Cuando coroné la subida, me esperaba el Marqués rodeado de un expectante público de la Pereda, Parres, Porrúa y Pancar que había acudido al evento. Paré el carro en lo alto del Pico La Concha. Al ver la facilidad con que subió la pareja, y el poco volumen que representaban los largos maderos, me dijo que la carga no era, ni por asomo, de tres toneladas y media. Yo le contesté, muy seguro de mí, que incluso podía pasar varios cientos del peso acordado. En realidad yo hablaba confiado de que el Nino de Pancar, que lo había aserrado y pesado en su serrería de Pancar, no se hubiese equivocado. Le habíamos advertido que era preferible que se pasase en trescientos kilos a que le faltase tan siquiera uno si queríamos ganar la apuesta.
Eché la galga para bajar la cuesta del Cotaxu y continué en dirección a Llanes. Parte de la comitiva siguió detrás del carro, otros se subieron en el coche con el Marqués y me adelantaron en el Carril. A la salida de Parres, junto al chopo de la Viña, me esperaba el Marqués al lado de su coche aparcado. Me hizo señal de que parase y así lo hice. Me entregó un par de mantas nuevas para cubrir las vacas. Hecho lo cual, arrancó en su coche y yo proseguí el camino ya solo. Cuando llegué a la serrería del Jornu en Pancar, me esperaban de nuevo junto a la serrería del Nino. Creo que desconfiaban que fuese a recargar la madera que él pretendía faltarle a lo apostado, antes de llegar a la báscula. Les saludé, pero no paré y seguí destino Llanes. Subí el alto de los Altares y eché de nuevo las galgas  para la bajada. Al entrar por el Cotiellu, se me acercó un chaval a decirme que por orden del señor Alcalde, habíamos sido multados con mil pesetas por llevar exceso de peso. No hice ningún caso de tan inesperada noticia, pero no me hizo ninguna gracia que se nos fuese en ello lo comido por lo servido. Continué hasta la estación y bajé por la calle principal a pasar por delante del Ayuntamiento. Nadie salió a mi paso. Crucé el Puente donde los parroquianos de los bares del muelle, me ovacionaron y con la misma llegué a la Rula donde me habrían de pesar la carga. Una vez descontado la tara del peso de las vacas y del carro que previamente ya conocían los apostantes, quedó el peso neto de la madera en 3.760 kilos. Así me lo certificaron con la nota que me entregó el pesante encargado de la báscula.
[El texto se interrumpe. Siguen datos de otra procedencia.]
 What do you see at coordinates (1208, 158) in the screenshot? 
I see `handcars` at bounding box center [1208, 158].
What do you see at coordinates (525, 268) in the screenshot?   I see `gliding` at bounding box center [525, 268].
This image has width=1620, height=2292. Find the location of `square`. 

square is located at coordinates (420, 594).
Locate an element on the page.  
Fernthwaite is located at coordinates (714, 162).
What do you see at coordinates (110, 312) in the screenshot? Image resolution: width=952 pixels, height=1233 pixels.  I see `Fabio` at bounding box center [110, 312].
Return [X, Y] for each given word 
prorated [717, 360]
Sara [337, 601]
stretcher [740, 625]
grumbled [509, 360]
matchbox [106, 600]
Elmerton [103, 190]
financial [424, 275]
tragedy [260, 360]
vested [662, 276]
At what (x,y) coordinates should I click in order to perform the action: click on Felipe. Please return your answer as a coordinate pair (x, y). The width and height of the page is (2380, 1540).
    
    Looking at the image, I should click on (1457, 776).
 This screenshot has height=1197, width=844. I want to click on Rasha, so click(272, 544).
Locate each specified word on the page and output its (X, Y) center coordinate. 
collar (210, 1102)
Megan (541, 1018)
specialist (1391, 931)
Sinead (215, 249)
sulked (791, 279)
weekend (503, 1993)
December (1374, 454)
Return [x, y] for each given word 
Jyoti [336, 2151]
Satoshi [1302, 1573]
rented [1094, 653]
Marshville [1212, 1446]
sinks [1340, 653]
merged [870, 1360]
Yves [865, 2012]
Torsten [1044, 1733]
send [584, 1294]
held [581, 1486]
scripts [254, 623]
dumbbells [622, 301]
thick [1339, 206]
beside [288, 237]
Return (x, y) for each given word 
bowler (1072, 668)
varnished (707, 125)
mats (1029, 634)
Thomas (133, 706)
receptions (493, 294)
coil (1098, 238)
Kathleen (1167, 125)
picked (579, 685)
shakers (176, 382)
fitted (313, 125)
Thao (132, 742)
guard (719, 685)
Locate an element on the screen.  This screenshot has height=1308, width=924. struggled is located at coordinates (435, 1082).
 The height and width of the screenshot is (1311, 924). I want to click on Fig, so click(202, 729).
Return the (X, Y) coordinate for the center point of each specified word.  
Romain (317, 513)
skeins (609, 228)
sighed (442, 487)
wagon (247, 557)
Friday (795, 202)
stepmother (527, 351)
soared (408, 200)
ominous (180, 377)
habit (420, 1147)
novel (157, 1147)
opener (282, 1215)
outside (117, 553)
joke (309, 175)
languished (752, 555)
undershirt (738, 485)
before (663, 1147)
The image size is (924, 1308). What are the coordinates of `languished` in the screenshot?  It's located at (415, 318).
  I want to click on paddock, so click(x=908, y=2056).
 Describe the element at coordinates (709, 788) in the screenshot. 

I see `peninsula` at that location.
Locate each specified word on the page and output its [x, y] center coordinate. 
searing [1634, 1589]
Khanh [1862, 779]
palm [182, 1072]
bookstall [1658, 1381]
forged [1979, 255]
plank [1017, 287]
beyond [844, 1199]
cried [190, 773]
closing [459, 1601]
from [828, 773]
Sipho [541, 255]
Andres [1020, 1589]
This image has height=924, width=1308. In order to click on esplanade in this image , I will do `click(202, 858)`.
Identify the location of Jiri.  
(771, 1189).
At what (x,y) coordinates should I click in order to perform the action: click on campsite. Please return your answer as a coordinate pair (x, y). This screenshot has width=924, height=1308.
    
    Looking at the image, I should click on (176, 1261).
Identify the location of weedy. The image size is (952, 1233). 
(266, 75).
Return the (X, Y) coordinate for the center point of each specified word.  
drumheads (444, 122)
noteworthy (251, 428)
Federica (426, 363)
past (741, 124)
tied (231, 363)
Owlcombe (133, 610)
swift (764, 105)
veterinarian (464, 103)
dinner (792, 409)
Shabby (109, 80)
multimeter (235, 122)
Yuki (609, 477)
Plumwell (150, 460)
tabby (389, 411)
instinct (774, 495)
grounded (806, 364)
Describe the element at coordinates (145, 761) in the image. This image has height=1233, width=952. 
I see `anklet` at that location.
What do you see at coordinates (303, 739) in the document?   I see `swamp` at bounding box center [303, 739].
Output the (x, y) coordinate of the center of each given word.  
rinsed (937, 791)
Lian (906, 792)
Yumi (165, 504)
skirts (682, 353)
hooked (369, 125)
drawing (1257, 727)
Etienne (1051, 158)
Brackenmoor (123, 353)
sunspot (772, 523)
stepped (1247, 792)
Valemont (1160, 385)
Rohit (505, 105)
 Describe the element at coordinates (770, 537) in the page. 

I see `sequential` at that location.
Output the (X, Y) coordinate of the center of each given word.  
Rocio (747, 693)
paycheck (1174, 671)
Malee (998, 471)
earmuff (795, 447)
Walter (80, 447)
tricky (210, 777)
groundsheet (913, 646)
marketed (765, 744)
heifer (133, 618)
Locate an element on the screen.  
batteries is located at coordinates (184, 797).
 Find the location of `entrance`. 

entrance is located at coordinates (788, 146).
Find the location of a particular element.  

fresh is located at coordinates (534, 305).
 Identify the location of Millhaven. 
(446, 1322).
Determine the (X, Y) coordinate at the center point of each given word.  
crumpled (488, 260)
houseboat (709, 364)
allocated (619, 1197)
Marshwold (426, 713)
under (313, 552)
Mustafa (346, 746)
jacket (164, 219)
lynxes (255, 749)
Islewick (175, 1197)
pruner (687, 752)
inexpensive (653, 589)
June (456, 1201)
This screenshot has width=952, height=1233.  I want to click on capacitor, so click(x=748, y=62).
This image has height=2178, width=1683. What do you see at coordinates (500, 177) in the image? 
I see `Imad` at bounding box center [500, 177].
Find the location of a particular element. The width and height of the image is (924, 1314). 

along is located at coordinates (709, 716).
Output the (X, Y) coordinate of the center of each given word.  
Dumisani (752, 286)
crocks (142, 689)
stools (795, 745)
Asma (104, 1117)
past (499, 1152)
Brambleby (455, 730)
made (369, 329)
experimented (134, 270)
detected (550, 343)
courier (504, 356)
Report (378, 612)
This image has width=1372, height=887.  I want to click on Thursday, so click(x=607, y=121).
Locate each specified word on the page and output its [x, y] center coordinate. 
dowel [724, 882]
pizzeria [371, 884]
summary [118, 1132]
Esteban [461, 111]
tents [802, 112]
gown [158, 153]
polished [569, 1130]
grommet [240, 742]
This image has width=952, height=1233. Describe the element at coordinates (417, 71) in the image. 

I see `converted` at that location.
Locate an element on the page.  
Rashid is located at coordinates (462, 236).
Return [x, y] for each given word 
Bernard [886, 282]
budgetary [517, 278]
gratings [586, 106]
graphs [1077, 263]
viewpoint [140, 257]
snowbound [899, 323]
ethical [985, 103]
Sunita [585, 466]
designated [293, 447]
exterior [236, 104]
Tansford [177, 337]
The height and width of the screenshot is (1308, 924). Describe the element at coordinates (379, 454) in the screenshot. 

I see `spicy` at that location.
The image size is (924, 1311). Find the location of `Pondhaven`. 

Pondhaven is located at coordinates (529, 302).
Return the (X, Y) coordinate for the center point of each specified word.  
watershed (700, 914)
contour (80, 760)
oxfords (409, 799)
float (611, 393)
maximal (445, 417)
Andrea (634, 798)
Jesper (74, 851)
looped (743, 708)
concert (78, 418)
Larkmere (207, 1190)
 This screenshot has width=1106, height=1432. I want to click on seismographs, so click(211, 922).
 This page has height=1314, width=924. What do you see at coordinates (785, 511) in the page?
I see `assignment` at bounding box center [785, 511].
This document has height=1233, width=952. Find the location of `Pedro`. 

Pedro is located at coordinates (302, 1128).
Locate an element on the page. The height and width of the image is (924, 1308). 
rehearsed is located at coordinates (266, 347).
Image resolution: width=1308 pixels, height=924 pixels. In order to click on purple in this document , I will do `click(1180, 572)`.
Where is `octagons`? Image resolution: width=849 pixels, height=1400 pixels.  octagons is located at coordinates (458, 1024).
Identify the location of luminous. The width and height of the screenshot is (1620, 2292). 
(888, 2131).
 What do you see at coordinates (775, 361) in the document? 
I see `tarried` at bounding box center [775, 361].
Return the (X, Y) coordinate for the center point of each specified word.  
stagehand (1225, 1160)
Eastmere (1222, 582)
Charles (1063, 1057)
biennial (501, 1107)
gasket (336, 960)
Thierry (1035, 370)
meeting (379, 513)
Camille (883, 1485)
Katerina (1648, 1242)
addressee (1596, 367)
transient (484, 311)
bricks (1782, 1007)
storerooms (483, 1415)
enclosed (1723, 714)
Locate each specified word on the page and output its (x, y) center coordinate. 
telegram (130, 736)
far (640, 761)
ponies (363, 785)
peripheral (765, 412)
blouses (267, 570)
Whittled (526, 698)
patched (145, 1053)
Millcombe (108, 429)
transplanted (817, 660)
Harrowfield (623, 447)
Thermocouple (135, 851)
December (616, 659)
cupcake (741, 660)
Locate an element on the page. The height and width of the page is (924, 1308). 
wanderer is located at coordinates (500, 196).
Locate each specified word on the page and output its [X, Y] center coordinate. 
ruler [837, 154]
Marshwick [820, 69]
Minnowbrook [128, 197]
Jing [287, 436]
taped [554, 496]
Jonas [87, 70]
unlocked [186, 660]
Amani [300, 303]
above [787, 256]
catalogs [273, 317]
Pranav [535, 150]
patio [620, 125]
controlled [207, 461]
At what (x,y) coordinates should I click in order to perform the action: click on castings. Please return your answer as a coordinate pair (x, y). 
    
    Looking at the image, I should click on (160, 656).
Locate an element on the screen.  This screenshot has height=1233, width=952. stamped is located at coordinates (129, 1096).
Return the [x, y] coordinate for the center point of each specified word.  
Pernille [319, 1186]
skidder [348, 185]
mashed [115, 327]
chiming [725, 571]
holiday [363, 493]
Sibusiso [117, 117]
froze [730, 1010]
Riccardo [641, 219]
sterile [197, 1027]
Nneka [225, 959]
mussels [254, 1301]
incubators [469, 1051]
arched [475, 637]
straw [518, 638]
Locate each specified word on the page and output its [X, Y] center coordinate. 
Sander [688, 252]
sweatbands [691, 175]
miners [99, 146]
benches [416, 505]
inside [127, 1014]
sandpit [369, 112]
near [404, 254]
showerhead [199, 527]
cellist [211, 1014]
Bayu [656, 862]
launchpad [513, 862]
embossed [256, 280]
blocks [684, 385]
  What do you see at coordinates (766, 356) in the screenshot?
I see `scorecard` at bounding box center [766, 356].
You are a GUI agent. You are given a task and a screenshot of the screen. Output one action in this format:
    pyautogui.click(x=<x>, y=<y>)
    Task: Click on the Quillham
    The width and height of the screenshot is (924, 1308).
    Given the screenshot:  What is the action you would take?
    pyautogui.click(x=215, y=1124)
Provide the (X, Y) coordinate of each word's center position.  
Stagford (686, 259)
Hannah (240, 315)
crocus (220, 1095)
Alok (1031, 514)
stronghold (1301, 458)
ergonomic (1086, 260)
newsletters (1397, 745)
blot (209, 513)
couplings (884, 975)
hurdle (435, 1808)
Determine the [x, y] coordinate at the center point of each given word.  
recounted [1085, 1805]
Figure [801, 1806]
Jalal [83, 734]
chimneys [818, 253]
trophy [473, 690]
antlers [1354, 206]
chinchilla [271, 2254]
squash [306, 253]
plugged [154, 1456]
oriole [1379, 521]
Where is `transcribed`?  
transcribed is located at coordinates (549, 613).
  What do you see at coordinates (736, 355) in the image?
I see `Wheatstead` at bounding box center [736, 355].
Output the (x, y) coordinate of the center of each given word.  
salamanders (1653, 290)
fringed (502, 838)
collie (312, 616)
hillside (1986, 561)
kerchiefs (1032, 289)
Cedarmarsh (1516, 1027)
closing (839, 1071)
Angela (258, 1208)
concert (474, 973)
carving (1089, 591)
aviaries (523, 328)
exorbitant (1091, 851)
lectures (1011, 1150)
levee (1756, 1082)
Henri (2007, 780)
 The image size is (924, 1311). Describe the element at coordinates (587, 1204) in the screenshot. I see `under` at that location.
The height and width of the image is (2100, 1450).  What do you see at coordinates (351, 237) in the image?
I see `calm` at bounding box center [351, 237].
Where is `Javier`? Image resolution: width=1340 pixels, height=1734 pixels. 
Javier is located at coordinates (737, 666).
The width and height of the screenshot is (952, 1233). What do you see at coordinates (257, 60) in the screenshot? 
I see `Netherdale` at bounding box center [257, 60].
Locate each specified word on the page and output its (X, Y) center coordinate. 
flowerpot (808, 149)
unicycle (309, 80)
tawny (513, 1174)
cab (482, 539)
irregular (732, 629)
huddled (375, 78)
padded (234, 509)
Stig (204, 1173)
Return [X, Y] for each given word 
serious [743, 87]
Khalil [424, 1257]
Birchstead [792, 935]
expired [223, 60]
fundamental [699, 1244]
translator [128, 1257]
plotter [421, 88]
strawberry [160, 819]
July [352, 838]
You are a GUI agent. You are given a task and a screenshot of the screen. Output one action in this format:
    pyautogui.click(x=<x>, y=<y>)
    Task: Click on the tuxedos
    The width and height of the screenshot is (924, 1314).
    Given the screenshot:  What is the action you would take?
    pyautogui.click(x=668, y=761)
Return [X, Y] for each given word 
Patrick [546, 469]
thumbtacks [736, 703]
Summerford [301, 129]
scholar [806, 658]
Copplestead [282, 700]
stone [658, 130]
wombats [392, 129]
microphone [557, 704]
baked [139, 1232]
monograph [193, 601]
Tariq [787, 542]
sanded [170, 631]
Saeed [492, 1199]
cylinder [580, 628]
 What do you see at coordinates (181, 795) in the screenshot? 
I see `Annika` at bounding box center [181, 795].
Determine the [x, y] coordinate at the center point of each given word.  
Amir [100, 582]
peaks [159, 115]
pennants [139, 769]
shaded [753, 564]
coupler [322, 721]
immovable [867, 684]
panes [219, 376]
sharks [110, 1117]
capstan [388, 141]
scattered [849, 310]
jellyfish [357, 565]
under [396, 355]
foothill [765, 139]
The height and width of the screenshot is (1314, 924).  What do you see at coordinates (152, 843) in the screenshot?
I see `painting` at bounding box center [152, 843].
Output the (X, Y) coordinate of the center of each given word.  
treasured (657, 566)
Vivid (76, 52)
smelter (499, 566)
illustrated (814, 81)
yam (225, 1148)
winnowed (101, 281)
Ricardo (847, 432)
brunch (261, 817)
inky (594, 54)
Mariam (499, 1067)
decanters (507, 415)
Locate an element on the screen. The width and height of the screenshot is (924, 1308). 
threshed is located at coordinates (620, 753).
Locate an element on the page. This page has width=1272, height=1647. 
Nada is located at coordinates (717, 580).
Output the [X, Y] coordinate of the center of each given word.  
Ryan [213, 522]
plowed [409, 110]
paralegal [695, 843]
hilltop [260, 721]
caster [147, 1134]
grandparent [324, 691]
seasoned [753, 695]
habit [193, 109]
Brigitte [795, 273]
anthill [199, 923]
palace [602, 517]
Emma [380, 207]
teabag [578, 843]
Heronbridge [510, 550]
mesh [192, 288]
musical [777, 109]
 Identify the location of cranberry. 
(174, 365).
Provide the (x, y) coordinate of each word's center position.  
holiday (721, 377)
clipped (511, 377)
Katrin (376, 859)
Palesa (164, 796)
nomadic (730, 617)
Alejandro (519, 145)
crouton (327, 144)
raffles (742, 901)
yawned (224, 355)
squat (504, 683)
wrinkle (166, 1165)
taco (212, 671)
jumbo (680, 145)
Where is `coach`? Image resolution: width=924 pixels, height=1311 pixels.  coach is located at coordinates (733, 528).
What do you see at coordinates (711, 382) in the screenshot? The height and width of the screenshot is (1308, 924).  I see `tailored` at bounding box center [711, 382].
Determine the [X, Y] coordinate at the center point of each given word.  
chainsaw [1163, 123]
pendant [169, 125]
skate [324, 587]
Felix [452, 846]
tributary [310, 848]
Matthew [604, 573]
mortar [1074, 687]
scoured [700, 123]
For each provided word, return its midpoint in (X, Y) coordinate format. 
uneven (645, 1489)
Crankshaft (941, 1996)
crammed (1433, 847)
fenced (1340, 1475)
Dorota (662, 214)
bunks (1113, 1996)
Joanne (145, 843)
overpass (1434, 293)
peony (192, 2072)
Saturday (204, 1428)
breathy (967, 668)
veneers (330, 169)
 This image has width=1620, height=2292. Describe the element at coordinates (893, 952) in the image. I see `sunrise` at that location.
Habíamos ganado la apuesta con amplitud. Llevé el carro hasta la estación. Saqué las vacas y las até una a cada rueda y les puse los cestos con el pienso. Eché las mantas nuevas por encima de sus lomos sudorosos y me dirigí al bar "Casa Ángel" donde estaba concertada la cita. Allí esperaban los maderistas: López de Vidiago; Pedro Quintana, de Pancar; Manuel González Berbes, "Carriles", de Parres; Ricardo Gutiérrez, hijo del tío Tomás de la Pereda; Perela, de la Serrería, Manuel González Romano, de Vallanu, primo mío y Fernando Gutiérrez González, "Grillu", mi tío/primo, apostante de una parte y dueño de la pareja, de Parres. La otra parte de la apuesta la formaban Pepe el Marqués de Argüelles, D. Ángel, director del Banco Español de Crédito, que era el depositario de las mil pesetas de la apuesta y otras personalidades de la Villa.
La comida fue abundante, rico vino, buen café y oloroso habano para todos los concurrentes. La minuta fue abonada a cargo de las arcas del Marqués. De la multa nadie habló nada ni oí que se llevase a efecto. Pienso que se trataría de una broma que nos quiso gastar el Marqués, dada la coincidencia entre las dos cantidades o quizás, pensando mal, fue condonada por su influencia".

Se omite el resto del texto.